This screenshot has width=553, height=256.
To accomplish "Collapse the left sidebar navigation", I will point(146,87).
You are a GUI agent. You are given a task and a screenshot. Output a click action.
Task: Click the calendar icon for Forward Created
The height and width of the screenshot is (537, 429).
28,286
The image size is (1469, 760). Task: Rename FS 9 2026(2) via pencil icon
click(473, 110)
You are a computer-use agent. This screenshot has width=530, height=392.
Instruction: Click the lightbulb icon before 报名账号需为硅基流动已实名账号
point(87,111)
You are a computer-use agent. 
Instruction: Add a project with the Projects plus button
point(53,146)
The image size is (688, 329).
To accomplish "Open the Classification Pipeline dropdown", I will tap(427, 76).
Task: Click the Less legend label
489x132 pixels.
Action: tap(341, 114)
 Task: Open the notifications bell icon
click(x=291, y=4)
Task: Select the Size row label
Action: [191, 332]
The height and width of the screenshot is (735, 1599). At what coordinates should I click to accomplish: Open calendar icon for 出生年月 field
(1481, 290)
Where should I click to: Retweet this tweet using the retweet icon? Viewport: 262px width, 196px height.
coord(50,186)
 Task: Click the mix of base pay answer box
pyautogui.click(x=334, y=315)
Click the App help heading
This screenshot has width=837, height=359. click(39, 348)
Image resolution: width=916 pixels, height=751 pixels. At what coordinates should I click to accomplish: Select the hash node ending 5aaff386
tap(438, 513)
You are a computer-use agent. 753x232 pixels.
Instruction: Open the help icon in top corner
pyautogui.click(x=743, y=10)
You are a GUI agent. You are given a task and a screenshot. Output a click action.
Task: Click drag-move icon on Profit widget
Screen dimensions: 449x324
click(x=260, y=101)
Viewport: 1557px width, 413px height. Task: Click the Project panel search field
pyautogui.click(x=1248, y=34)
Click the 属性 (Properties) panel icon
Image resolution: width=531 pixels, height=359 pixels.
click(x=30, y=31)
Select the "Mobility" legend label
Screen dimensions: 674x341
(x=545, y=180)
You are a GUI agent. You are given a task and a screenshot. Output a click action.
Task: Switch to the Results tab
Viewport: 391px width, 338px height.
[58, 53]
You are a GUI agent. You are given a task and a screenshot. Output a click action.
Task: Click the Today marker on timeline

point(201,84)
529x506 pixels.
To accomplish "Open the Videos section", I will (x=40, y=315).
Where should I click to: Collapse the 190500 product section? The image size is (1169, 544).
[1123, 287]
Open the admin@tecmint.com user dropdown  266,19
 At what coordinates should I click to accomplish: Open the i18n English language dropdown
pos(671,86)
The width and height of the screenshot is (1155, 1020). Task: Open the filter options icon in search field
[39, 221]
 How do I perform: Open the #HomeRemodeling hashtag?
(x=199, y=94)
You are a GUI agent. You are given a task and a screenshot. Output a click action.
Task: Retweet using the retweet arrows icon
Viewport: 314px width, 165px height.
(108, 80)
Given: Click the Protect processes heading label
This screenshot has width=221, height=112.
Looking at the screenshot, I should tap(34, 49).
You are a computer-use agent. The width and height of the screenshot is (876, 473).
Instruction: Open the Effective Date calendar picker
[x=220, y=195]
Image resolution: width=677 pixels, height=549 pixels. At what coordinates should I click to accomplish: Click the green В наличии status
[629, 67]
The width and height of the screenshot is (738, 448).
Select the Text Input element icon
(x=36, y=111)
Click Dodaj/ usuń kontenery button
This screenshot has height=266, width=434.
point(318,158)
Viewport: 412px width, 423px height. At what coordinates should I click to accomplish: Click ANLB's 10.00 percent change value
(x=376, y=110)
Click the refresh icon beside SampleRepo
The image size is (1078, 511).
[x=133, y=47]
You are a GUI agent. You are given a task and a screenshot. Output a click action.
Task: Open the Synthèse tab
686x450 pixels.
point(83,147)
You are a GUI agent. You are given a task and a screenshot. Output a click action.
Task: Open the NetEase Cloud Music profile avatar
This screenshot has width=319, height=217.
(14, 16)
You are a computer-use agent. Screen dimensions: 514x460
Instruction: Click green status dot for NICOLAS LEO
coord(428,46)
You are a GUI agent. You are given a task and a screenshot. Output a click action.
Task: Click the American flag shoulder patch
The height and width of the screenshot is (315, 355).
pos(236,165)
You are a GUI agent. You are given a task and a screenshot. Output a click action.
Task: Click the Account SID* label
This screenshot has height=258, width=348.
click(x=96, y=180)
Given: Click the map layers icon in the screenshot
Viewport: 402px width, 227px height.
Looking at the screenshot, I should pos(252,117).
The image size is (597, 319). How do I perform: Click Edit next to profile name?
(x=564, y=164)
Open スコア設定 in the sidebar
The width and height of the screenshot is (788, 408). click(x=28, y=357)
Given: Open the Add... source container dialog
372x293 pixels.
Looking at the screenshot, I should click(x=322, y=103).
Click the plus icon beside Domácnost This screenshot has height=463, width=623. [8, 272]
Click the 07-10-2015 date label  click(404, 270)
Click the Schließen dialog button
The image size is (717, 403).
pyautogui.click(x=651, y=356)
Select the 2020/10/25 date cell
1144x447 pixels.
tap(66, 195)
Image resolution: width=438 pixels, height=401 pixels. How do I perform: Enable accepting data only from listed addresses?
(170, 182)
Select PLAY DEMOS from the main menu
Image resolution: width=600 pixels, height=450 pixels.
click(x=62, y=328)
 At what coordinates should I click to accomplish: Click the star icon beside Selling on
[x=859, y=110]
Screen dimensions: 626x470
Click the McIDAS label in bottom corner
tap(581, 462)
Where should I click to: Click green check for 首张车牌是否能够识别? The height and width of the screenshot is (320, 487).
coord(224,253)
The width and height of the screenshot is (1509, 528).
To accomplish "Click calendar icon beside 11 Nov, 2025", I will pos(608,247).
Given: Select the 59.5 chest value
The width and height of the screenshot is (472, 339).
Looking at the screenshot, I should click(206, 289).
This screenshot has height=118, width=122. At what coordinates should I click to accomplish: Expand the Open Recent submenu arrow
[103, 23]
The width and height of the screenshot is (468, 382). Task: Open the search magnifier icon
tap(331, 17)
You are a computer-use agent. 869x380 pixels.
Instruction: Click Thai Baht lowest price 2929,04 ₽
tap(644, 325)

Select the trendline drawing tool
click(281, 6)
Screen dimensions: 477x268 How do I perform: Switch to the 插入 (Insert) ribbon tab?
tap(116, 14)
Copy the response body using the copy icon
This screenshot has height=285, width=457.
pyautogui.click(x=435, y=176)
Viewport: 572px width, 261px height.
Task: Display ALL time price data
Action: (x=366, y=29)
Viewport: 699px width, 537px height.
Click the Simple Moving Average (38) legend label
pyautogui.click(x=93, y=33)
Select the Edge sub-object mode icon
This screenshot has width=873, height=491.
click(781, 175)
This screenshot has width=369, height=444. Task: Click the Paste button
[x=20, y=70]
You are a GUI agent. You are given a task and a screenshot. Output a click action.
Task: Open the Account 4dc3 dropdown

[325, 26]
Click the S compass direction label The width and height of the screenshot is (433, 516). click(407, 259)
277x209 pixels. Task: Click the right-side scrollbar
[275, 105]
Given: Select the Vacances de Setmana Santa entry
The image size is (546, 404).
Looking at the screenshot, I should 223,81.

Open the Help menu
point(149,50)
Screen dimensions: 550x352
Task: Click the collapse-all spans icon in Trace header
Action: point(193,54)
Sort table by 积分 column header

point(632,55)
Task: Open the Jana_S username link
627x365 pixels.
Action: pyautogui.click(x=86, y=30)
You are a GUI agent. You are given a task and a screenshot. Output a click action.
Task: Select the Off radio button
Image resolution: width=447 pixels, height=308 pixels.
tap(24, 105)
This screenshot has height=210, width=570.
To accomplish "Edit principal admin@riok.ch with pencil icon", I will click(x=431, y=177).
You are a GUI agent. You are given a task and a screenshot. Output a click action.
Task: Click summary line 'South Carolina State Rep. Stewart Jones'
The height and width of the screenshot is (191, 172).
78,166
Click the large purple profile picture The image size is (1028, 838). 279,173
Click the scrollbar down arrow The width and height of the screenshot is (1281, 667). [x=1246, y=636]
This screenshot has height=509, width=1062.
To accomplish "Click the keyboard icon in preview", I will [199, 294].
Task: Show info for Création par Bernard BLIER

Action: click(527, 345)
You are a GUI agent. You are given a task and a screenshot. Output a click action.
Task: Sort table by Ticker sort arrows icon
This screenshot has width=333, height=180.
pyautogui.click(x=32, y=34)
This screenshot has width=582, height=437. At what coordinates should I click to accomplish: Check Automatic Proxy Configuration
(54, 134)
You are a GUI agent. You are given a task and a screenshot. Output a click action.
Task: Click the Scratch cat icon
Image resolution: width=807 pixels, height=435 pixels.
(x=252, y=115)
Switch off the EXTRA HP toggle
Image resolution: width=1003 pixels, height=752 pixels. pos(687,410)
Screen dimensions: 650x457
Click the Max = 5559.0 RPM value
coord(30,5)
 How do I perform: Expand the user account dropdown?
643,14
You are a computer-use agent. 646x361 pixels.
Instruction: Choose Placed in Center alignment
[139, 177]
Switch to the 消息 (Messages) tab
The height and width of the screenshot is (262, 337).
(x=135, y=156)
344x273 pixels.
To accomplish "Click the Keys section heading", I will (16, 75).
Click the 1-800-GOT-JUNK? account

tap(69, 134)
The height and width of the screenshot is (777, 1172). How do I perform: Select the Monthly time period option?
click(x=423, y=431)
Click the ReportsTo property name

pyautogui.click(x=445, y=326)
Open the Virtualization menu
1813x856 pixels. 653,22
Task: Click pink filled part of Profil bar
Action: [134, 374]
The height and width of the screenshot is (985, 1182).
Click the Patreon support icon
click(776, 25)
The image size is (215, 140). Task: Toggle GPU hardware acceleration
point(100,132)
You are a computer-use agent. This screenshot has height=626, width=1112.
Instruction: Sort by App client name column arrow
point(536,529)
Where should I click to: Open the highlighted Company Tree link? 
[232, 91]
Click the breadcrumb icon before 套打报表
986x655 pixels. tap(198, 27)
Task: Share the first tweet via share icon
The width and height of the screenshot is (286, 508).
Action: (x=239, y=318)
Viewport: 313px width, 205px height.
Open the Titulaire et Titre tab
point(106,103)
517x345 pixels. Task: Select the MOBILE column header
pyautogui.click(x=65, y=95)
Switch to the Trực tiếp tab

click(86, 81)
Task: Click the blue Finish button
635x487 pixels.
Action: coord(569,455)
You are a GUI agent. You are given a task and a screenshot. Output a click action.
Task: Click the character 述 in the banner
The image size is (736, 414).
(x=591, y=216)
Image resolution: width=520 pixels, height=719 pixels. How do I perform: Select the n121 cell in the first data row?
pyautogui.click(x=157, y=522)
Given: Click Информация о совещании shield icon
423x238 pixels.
--
● Action item:
In the listing above, find every line with the word "arrows" and copy it out.

● Task output:
Task: Retweet using the retweet arrows icon
Task: Sort table by Ticker sort arrows icon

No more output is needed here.